Telefonate, pedinamenti, danni all'auto e all'abitazione per riallaciare un rapporto finito. La vita del militare era diventata un inferno, al punto che per sfuggire alla ex l'uomo si è anche fatto trasferire. Ora, dopo le indagini della Polizia, scatta il divieto di avvicinarsi.

Un rifiuto amoroso non accolto con serenità, che ha portato una donna di Campobasso sulla cinquantina a diventare una vera e propria stalker.

Messaggi, pedinamenti, minacce e intrusioni nella vita privata di quello che ormai è il suo ex fidanzato, un carabiniere che dopo un certo periodo aveva deciso di interrompere la relazione.

La persecuzione si è consumata nei mesi scorsi. “Atti invasivi e di molestia”, così sono definiti dal giudice i comportamenti messi in atto dalla signora dall’aprile al novembre 2019, sempre con lo scopo di costringere l’uomo a riallacciare il rapporto con lei.

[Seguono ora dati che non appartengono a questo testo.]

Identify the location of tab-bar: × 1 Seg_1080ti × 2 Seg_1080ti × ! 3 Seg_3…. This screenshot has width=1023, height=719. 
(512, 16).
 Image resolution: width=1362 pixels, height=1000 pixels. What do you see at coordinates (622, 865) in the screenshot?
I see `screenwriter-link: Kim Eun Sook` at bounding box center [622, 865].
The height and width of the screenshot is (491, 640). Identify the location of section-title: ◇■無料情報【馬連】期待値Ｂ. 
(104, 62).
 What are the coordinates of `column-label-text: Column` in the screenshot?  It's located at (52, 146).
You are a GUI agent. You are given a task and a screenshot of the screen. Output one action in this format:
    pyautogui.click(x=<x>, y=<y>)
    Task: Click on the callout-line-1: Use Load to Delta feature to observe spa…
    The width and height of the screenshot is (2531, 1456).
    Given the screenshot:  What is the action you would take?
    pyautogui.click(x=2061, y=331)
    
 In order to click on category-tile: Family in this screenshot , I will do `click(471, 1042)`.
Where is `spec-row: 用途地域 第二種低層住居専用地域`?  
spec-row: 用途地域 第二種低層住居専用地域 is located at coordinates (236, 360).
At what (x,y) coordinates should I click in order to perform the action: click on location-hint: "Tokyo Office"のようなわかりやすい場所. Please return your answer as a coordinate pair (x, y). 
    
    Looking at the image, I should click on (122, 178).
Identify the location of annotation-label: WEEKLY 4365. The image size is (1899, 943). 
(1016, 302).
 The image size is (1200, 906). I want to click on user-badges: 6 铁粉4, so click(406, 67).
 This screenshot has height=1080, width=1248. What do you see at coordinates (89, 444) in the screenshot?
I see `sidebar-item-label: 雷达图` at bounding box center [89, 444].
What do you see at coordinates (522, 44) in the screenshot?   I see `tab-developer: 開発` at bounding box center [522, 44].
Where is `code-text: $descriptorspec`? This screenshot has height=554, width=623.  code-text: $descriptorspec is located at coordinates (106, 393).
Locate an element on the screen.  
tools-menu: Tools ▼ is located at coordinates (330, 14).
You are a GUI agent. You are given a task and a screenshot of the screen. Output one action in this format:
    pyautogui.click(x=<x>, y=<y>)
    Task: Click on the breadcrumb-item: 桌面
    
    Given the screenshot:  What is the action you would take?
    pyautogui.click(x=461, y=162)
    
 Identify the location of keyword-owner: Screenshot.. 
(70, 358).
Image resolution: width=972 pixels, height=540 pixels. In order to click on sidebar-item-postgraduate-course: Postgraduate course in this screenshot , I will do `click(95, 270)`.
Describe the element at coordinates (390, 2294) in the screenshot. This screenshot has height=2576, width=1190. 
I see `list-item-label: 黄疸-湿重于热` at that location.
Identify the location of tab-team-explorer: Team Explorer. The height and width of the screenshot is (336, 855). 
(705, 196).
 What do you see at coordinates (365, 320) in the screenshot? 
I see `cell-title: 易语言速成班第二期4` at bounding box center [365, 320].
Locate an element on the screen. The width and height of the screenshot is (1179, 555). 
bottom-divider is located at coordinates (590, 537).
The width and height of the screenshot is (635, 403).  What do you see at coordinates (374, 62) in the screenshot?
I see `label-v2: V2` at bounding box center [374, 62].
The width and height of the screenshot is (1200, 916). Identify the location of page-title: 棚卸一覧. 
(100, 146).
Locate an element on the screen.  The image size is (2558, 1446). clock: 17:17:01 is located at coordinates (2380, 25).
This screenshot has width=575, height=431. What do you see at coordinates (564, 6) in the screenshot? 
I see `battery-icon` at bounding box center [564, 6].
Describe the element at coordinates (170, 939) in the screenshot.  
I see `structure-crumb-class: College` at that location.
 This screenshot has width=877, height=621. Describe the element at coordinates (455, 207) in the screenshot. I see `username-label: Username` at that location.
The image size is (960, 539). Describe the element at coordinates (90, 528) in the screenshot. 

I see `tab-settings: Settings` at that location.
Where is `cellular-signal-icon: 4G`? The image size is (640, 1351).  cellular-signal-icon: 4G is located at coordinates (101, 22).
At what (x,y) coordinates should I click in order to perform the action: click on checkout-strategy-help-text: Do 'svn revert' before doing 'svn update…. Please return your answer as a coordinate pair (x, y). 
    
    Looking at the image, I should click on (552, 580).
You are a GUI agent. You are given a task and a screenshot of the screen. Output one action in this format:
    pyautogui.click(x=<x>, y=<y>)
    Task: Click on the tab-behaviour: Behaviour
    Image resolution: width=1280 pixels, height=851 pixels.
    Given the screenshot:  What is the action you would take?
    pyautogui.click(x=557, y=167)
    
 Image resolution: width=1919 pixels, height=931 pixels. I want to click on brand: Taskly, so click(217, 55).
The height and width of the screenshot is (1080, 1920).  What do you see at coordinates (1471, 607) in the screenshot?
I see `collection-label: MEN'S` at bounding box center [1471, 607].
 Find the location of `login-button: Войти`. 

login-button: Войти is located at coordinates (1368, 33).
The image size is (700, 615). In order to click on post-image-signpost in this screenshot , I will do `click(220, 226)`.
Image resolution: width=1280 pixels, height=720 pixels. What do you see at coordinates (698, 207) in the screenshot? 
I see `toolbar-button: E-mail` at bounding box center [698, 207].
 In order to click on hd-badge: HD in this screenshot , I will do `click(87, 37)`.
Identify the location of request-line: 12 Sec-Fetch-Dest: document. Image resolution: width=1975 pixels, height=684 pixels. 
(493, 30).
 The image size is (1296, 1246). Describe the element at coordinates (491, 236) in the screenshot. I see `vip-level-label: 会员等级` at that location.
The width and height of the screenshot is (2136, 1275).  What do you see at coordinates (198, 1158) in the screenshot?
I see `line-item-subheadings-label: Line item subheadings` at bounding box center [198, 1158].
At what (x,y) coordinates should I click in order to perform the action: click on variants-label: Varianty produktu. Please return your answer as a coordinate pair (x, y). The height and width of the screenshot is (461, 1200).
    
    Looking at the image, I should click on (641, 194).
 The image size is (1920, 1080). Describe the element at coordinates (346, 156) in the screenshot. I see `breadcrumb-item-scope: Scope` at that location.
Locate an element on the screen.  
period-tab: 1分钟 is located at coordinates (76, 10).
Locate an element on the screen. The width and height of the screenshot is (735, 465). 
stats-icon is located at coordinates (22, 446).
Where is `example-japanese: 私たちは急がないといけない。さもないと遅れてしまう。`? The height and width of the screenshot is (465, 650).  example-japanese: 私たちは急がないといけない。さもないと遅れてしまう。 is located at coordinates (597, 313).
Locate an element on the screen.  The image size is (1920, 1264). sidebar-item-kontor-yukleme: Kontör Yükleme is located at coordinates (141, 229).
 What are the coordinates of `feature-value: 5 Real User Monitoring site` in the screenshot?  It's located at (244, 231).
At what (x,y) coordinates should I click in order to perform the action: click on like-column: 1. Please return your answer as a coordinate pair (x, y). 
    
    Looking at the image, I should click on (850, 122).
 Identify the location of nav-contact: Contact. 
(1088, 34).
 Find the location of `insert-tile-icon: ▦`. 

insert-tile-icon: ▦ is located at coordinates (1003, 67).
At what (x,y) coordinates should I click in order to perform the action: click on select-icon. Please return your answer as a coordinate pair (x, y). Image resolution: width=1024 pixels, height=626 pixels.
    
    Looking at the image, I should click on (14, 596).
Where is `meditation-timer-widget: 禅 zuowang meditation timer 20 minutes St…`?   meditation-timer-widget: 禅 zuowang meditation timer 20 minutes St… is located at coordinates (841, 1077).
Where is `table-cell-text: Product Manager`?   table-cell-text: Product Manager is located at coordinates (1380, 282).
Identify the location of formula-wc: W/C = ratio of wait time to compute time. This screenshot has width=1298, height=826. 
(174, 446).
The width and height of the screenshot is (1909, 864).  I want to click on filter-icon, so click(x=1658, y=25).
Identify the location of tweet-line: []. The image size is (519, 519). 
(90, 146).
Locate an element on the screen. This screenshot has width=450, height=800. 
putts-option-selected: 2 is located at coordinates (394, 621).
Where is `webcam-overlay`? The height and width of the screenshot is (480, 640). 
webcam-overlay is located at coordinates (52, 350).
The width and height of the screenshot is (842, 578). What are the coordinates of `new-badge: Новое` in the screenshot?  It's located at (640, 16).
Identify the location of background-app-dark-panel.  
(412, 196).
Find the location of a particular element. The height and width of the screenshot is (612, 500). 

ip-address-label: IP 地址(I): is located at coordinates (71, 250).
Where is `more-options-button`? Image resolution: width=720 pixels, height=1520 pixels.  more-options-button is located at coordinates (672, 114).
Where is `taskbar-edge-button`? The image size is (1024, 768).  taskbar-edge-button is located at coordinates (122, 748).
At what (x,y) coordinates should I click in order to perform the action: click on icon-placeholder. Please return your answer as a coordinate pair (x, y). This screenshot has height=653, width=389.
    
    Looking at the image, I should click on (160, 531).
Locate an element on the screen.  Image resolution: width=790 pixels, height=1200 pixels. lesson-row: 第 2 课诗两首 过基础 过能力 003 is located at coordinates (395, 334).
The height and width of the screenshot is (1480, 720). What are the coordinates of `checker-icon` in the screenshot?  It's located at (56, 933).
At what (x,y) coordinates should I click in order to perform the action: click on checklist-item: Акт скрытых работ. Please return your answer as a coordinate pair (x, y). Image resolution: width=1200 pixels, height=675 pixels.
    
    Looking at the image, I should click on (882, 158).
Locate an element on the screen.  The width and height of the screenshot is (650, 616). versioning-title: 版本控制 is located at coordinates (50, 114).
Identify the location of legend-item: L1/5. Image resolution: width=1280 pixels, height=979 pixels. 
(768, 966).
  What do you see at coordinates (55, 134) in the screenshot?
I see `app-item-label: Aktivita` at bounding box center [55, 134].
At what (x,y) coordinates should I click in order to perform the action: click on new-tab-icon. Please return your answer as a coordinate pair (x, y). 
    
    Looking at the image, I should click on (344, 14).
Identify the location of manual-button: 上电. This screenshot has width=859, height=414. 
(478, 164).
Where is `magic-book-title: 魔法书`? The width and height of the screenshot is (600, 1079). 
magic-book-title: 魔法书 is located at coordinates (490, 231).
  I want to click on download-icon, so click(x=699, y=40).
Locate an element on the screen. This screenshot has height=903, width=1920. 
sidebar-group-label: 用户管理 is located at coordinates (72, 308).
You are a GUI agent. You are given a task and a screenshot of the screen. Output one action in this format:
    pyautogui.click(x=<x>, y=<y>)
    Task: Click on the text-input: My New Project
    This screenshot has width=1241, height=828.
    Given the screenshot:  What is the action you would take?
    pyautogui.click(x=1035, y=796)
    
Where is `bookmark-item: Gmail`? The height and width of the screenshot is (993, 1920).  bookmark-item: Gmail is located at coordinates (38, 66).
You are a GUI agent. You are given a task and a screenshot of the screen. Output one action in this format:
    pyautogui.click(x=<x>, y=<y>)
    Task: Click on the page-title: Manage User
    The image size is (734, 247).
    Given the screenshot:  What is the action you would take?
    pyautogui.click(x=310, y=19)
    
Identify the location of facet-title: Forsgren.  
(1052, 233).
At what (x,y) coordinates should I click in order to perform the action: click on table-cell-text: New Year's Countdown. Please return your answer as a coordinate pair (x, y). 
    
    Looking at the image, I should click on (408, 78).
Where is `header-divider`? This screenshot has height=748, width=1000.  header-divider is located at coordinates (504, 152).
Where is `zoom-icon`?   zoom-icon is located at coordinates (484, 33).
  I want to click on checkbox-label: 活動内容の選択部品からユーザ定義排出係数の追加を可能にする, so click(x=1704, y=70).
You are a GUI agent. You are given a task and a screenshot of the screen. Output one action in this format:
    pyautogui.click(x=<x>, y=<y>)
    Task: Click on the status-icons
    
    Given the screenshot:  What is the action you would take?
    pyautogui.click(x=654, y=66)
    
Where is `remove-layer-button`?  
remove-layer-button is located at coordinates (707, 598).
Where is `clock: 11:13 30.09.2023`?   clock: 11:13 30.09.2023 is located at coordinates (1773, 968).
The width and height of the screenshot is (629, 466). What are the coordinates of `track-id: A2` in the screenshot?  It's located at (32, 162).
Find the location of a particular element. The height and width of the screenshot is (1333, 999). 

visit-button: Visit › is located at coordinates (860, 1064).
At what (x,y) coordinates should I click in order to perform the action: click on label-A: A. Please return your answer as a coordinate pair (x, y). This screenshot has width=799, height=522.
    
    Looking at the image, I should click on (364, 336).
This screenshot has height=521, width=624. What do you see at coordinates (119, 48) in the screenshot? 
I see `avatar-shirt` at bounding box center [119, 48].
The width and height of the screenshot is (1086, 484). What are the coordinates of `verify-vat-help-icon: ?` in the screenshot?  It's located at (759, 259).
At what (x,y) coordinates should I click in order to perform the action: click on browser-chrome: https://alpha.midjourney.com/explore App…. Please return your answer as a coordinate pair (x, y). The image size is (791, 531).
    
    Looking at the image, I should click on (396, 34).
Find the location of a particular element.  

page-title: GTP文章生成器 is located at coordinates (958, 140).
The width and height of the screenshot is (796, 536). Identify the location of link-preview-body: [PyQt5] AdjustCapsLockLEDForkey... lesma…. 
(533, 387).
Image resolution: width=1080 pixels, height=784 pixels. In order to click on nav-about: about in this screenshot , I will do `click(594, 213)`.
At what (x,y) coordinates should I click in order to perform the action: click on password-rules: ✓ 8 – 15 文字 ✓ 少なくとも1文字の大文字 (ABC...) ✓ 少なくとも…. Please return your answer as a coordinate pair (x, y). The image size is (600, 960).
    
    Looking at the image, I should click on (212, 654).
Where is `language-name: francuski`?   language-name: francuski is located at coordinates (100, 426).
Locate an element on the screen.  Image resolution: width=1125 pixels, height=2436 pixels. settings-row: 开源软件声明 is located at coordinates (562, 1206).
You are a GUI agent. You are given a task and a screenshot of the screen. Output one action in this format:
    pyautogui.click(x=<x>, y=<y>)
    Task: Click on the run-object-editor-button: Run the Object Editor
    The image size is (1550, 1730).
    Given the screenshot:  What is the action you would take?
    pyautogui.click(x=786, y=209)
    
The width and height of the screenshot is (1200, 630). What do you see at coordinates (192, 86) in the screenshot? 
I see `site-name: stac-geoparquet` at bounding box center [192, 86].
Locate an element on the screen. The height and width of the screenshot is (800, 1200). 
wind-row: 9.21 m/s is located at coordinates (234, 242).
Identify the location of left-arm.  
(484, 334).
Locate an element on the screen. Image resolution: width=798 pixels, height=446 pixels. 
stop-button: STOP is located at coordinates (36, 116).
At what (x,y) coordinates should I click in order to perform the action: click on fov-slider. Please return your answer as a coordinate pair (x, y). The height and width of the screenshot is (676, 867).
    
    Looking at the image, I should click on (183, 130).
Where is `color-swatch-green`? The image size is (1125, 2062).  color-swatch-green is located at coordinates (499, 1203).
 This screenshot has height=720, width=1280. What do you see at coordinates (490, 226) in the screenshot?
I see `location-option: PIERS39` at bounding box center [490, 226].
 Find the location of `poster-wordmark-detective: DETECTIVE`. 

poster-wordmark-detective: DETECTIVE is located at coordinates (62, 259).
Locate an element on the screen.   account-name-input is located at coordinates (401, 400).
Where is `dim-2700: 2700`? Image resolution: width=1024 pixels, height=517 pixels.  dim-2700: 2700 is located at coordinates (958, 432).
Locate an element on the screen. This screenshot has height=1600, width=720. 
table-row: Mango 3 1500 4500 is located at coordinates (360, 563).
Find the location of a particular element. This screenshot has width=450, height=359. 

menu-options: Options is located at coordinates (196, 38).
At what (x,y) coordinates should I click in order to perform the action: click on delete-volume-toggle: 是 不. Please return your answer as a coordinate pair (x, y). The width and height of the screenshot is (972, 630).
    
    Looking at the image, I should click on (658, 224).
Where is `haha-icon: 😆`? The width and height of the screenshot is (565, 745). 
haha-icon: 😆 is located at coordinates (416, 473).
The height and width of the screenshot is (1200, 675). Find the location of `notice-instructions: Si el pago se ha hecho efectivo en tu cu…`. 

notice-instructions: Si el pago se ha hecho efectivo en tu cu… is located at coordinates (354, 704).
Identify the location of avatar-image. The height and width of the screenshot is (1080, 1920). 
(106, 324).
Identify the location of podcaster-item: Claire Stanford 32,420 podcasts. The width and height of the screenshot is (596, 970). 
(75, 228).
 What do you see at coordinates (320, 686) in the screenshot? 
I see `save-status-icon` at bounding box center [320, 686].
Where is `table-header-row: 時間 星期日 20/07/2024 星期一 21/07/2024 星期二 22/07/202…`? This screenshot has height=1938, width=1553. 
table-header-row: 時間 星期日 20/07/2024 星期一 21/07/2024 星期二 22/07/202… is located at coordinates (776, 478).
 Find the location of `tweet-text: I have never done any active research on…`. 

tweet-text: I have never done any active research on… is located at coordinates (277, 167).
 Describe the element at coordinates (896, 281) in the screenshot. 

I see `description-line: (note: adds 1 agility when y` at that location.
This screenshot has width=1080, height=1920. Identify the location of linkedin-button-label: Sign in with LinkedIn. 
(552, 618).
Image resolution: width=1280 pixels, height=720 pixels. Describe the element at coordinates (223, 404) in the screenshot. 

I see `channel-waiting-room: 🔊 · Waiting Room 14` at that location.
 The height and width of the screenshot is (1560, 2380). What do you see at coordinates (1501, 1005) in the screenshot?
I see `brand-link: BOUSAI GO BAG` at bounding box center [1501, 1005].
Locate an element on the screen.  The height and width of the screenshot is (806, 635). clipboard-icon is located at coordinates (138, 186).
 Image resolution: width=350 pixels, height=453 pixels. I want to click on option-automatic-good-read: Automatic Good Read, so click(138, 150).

Il comportamento della donna aveva condizionato a tal punto la vita del miliare al punto che nel tentativo di sfuggire alle continue vessazioni è stato costretto a chiedere il trasferimento lavorativo in altra città. Nonostante la lontananza, l’indagata ha continuato nell’attività persecutoria, replicando le stesse condotte.

Il Gip su richiesta del P.M., ha imposto alla donna di non avvicinarsi alla vittima e ai suoi familiari, ai luoghi da questi frequentati (in particolare l’abitazione ed il luogo di lavoro) e di non avere alcun tipo di contatto con l’uomo e familiari con ogni mezzo, anche attraverso terze persone.

La donna era stata fermata dalle forze dell’ordine già in altre occasioni perché aveva “dato di matto” finanche danneggiando l’auto del suo ex, il suo appartamento e scaraventando utensili fuori dalla finestra dell’abitazione. 

Gli uomini della squadra mobile di Campobasso, raccolta la denuncia,  hanno scoperto che, nel giro di poco tempo ha tempestato di messaggi il carabiniere che non aveva voluto saperne di continuare con lei una frequentazione.  Lei non l’ha presa bene ed ha iniziato a perseguitarlo, a inseguirlo. Ora la diffida ufficiale: è stata intimata a stare lontana dal compagno pena l’arresto.